**** Extract ****

Something seems a bit off about this. Are blind people more intelligent? 

From a quick google search, it looks like blind people have many boosted properties (increased working memory, increased ability to differentiate frequencies), but somehow this does not translate to increased IQ? More research needed.

But, I guess the effect size should be huge if it's really a simple function of total data inputs, right?

OK, I guess a confounding factor is that the brain might not be plastic enough for "blind humans" to be equivalent to "hominids who evolved a similar encephalization quotient but without the sense of sight", which is what your theory specifically predicts would be quite intelligent.

Another thing that seems a bit off about this is that, in ML, we've seen that info from other sensory modalities can be very useful. So taking away one sense-organ and allocating the resources to another shouldn't necessarily boost "overall intelligence". But maybe this is like pointing out that a blind person won't be able to describe a painting, so in that respect their verbal performance will be worse.

Anyway, obviously, if not sense-input, then what??

huh, I am boggled if there exist people with measurably better working memory which doesn't translate to IQ. I had believed working memory was a key intelligence bottleneck.

I think the disappointing failure of the WM/DNB training paradigm 2000-2015 or so to show any meaningful transfer to fluid intelligence, while being able to show transfer to plenty of WM tasks, proved that the high correlation of WM/Gf was ultimately not due to WM bottlenecking intelligence.

The nature of human intelligence remains something of a puzzle. The most striking recent paper I've seen on what human intelligence is is "Testing the structure of human cognitive ability using evidence obtained from the impact of brain lesions over abilities", Protzko & Colom 2021. That is, interpreting brain lesions as surgically precise interventions into (non-fatally) disabling specific regions of the human brain, there... is no bottleneck anywhere? Yet, we can totally predict intelligence (up to like >90% variance as the ceiling) from neuroimaging and stuff like brain volume has causal influences on intelligence as indicated by LCV etc. So overall I've been moving towards the bifactor model with general body integrity as the other (causal but temporally prior) factor, and trying to reconcile it with DL scaling. Highly speculative, but seems reasonably satisfactory so far...

It's a good point! I failed to notice my confusion there.

Blind people have enhanced hearing. I would not be surprised if they have better touch and smell too. I have never heard of blind people dominating a field except where there is an obvious hearing component (like echolocation and hacking analog phones).

I think the vision centers of blind people get repurposed into non-vision sensory centers, but that higher-level cognitive ability remains unchanged. We have to be careful when testing the working memory of blind people because available brain matter isn't the only variable getting modified. Blind people have to memorize more of their environment than sighted people do.

**** Available data ****

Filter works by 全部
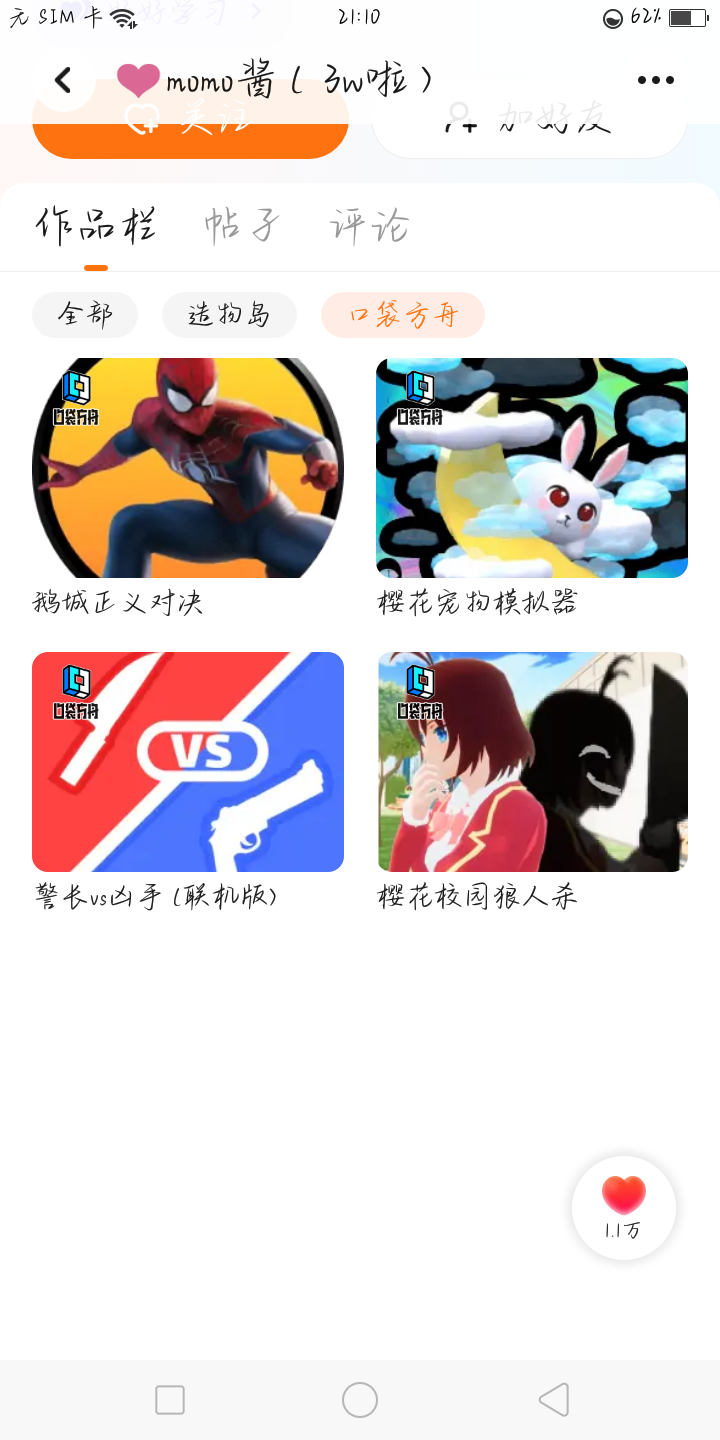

****

- _Short task 1_:
In the discussion about blind people and intelligence, which paper does one commenter call the most striking recent one on what human intelligence is?
- _Short task 2_:
Carry on the discussion about blind people and intelligence, picking up after its last sentence.
The data above were drawn from a separate source.

- _Response 1_:
"Testing the structure of human cognitive ability using evidence obtained from the impact of brain lesions over abilities," by Protzko & Colom, 2021.

- _Response 2_:
If hominids evolved without a sense of sight then they would improve other senses to compensate. To get an intelligence boost from blind humans, we would need to keep the encephalization quotient constant while reducing the cortical matter dedicated to processing sensory data.

If this post is correct then the human brain has way more compute than is required for high-level cognition.

Yep. All sounds right.

I have an alternative hypothesis tho: we could say "big brains are for big problems". As you stated, a blind person still has a similar computational problem to solve, namely navigating a complex 3D environment. In some cases, tons of sense-data will be very easily processed, due to the simplicity of what's being looked for in that sense data. (Are there cases of animals with very large retinas, but comparatively small brains?)

The sad part of this hypothesis is that it's difficult to test, as it doesn't make specific predictions. You'd need to somehow know the computational complexity of surviving in a given environment. (Or, more precisely, the computational complexity where a bigger brain is too much of a cost...)

Thanks for sharing this!

I notice I'm curious about the odor measurement test -- in particular the source of the samples to be measured.

(My expectation is that the odors to test were selected by a human -- which is a totally normal and real bias to have)

Did they select down to odors that would be expected to be both common in the animals normal habitat, and informationally useful to reproduction or survival?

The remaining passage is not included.